RAW RECORDS:
━━━━━━
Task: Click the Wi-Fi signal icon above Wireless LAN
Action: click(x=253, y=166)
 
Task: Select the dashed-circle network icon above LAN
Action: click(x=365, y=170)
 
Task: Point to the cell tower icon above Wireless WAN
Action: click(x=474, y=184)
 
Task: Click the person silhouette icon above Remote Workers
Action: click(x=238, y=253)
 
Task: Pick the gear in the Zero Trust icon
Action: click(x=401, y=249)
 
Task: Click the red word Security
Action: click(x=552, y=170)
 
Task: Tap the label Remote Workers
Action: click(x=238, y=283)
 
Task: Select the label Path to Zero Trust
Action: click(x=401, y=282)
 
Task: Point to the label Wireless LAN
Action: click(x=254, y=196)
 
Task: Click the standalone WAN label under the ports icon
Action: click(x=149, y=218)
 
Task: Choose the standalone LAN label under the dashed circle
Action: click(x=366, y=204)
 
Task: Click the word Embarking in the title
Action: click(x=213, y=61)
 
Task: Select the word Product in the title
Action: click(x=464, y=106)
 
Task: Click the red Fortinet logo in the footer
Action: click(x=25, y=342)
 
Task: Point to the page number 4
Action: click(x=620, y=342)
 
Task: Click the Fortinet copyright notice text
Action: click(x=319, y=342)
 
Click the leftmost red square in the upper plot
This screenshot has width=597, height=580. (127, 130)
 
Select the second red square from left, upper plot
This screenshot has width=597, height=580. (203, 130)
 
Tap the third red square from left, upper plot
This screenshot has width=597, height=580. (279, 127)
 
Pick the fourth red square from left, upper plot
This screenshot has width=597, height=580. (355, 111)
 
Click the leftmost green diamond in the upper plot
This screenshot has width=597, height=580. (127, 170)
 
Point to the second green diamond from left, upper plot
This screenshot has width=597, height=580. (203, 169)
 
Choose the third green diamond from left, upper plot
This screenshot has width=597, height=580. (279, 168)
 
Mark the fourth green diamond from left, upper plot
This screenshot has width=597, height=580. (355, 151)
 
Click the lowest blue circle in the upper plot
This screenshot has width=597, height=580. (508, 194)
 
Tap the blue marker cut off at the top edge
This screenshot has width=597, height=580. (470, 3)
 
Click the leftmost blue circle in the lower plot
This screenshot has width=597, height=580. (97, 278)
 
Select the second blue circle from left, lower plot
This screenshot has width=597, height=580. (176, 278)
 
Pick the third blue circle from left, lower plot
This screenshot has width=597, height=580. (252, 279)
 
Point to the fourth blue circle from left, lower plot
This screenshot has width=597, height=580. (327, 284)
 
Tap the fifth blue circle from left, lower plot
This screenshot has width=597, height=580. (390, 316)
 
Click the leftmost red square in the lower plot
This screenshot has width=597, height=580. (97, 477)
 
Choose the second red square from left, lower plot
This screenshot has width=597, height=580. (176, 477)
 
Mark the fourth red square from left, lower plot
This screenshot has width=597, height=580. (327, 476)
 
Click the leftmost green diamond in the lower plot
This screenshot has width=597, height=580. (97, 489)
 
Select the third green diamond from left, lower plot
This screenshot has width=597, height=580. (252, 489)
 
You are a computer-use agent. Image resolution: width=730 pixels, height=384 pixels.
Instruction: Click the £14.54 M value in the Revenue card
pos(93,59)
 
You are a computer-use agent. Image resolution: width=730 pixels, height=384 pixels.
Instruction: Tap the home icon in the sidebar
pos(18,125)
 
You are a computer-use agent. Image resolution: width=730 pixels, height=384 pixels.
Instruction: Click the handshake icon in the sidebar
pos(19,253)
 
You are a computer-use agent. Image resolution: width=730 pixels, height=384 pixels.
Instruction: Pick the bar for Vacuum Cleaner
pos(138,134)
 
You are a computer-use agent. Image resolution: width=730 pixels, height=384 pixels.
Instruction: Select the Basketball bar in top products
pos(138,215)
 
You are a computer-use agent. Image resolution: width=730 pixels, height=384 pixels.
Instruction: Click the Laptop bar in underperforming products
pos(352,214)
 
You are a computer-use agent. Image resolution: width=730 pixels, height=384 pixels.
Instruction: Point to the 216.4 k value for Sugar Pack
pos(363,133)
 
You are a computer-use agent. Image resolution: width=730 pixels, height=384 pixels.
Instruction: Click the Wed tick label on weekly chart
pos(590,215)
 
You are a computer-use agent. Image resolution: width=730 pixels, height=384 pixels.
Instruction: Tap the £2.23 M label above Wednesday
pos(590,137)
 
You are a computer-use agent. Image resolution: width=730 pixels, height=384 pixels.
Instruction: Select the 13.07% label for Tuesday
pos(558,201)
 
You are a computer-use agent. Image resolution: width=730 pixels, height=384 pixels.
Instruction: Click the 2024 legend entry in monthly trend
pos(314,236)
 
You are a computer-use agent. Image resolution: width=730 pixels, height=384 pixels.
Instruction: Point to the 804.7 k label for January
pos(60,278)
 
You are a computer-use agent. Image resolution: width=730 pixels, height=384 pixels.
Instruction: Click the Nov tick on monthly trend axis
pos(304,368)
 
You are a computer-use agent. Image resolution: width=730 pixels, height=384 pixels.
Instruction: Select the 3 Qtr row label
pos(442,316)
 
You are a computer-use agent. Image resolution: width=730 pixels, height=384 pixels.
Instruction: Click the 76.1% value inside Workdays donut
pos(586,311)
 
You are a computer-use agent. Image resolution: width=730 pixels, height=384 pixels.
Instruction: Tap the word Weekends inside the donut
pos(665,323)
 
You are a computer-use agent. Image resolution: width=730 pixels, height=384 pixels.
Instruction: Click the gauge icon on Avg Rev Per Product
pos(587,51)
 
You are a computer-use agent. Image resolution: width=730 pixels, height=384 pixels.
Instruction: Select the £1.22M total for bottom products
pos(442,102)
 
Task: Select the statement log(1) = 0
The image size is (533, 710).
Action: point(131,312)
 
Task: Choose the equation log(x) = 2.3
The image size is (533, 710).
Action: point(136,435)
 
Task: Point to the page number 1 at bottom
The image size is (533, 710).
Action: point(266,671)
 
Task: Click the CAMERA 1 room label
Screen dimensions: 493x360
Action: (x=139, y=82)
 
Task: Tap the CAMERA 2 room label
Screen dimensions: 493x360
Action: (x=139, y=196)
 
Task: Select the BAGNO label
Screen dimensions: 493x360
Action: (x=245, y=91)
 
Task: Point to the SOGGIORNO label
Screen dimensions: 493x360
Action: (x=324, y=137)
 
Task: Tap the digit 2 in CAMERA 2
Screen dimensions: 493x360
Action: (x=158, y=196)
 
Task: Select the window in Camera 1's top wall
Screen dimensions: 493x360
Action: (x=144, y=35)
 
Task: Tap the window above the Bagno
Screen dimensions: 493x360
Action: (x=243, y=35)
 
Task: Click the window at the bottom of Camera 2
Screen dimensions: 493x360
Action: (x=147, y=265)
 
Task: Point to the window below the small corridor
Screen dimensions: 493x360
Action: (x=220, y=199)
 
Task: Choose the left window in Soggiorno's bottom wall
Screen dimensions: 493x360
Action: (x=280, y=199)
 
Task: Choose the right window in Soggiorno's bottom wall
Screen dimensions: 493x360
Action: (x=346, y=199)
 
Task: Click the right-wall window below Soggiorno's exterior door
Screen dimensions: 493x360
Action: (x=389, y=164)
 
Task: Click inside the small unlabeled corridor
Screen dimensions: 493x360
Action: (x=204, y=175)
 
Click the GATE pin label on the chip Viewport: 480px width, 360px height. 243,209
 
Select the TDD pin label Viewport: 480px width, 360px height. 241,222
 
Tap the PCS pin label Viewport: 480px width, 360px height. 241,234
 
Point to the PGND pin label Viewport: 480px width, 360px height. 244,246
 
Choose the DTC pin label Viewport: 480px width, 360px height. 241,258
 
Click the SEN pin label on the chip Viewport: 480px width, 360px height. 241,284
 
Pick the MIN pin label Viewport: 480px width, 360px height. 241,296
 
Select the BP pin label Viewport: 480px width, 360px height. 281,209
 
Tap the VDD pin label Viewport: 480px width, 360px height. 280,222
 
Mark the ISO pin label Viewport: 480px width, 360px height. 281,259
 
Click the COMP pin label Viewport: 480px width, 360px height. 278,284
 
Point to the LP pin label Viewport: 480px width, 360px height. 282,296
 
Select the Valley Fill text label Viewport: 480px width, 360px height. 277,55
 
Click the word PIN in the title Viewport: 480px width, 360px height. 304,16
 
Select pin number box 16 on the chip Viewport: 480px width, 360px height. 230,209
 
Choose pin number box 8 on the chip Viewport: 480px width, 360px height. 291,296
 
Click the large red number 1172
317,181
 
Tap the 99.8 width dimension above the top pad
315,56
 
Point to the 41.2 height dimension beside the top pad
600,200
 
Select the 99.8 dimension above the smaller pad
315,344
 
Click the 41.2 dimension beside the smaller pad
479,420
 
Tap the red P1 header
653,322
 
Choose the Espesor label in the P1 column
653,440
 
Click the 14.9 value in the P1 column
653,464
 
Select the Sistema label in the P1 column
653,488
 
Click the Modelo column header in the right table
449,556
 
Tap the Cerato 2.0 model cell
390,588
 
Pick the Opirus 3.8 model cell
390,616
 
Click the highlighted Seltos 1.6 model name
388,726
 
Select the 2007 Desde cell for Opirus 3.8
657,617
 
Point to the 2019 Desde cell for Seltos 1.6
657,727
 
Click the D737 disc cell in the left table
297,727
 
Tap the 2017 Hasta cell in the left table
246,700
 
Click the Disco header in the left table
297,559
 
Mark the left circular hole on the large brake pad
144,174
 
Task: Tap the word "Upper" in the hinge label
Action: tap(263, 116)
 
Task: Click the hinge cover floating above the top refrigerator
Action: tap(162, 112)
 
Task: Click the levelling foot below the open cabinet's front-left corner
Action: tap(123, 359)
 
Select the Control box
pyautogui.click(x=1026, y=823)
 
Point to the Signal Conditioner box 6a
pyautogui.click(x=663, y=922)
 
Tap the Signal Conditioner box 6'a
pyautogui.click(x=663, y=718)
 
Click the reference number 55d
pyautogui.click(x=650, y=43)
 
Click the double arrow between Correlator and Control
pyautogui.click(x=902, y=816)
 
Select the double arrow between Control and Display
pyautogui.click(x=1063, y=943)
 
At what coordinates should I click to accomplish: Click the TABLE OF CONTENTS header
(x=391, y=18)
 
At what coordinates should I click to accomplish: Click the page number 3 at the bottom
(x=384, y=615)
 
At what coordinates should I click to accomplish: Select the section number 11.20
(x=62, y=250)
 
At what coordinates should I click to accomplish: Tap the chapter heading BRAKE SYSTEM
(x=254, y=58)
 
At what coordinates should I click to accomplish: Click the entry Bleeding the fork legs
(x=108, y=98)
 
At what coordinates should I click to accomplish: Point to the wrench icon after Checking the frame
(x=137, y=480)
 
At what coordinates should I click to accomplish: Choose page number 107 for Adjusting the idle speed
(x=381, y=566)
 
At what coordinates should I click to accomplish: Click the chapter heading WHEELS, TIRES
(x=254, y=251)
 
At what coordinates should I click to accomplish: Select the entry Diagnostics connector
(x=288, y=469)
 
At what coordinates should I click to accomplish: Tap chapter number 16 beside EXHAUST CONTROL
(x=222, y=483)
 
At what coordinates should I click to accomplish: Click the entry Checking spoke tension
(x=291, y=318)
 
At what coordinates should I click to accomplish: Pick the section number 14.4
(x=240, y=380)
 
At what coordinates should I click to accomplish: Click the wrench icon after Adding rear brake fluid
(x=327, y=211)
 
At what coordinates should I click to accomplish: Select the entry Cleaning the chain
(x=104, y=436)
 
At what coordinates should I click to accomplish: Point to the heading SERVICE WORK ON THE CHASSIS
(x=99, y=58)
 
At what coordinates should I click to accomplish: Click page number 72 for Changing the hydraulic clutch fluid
━━━━━━
Copy the records above word for word, from the line with "Tap the VDD" to the line with "Action: tap(162, 112)", including both of those lines.

Tap the VDD pin label Viewport: 480px width, 360px height. 280,222
 
Mark the ISO pin label Viewport: 480px width, 360px height. 281,259
 
Click the COMP pin label Viewport: 480px width, 360px height. 278,284
 
Point to the LP pin label Viewport: 480px width, 360px height. 282,296
 
Select the Valley Fill text label Viewport: 480px width, 360px height. 277,55
 
Click the word PIN in the title Viewport: 480px width, 360px height. 304,16
 
Select pin number box 16 on the chip Viewport: 480px width, 360px height. 230,209
 
Choose pin number box 8 on the chip Viewport: 480px width, 360px height. 291,296
 
Click the large red number 1172
317,181
 
Tap the 99.8 width dimension above the top pad
315,56
 
Point to the 41.2 height dimension beside the top pad
600,200
 
Select the 99.8 dimension above the smaller pad
315,344
 
Click the 41.2 dimension beside the smaller pad
479,420
 
Tap the red P1 header
653,322
 
Choose the Espesor label in the P1 column
653,440
 
Click the 14.9 value in the P1 column
653,464
 
Select the Sistema label in the P1 column
653,488
 
Click the Modelo column header in the right table
449,556
 
Tap the Cerato 2.0 model cell
390,588
 
Pick the Opirus 3.8 model cell
390,616
 
Click the highlighted Seltos 1.6 model name
388,726
 
Select the 2007 Desde cell for Opirus 3.8
657,617
 
Point to the 2019 Desde cell for Seltos 1.6
657,727
 
Click the D737 disc cell in the left table
297,727
 
Tap the 2017 Hasta cell in the left table
246,700
 
Click the Disco header in the left table
297,559
 
Mark the left circular hole on the large brake pad
144,174
 
Task: Tap the word "Upper" in the hinge label
Action: tap(263, 116)
 
Task: Click the hinge cover floating above the top refrigerator
Action: tap(162, 112)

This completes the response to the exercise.